The Tate Modern has put together an extensive and significant exhibition of modern and Avant-Garde art with the aim of exploring the actual process of creating art. There is a fair amount of shocking, violent and graphic artwork in the exhibition so I would say that it is not for the fainthearted. In a nutshell we are made to understand that the making of a work of art is as important as the final product. International artists such as Hockney, Niki de Saint Phalle, Helena Almeida and Edward Krasinsky, who were all working in the 1950’s to 1980’s, all feature in this daring and explosive expose, to name a few.

As you enter the exhibition there are two pivotal works by Pollock and Hockney. Standing proud is a beautiful Hockney piece, from which the exhibition takes its name. ‘A Bigger Splash’ is a large, luminous painting of a swimming pool in Los Angeles where as an onlooker you can almost feel the heat of the scene. Hockney’s actual splash is created by the layering of white acrylic over many thin washes. He said of this painting: “When you photograph a splash you’re freeing a moment and it becomes something else. I realise that a splash can never be seen in this way in real life, it happens too quickly. And I was amused by this so I painted it in a very slow way” The different blues he uses and the palm trees that frame the painting don’t deter from the central subject – that of the splash.

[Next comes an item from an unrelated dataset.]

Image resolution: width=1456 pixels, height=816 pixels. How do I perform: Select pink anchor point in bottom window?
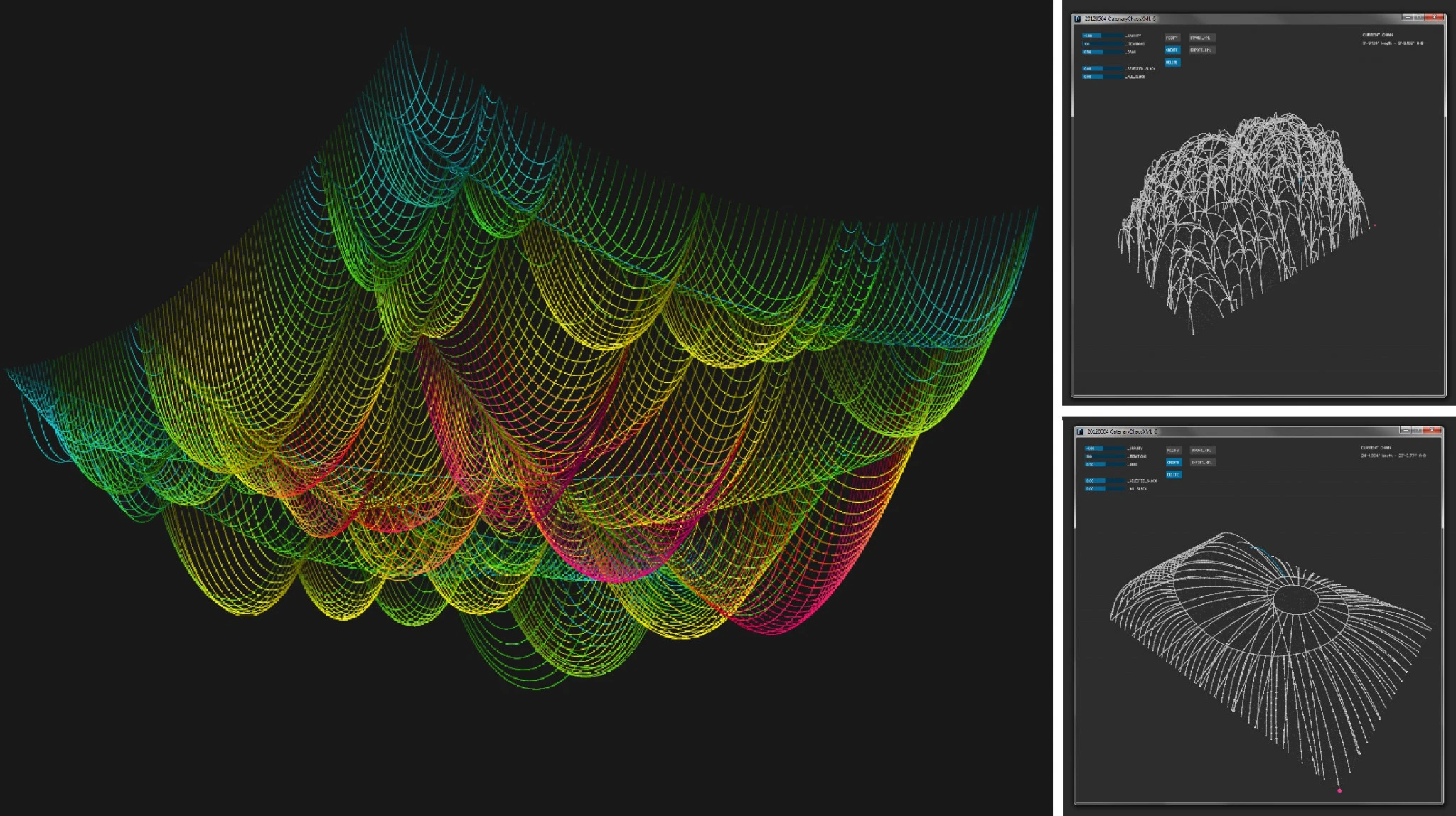(1339, 790)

Alongside this is a film of Pollock at work in this studio produced by Hans Namuth and Paul Fallenberg, whose photos of Pollock held such a pivotal role in establishing his reputation. Placed in front of the film cleverly is the finished art work itself. One critic describes Pollock’s work in this way : “We see how Pollock in his dance of dripping, slashing, squeezing, daubing and whatever else went into a work placed an almost absolute value upon a diaristic grandeur.” The artist and what he does whilst creating his work of art becomes an integral part of the painting.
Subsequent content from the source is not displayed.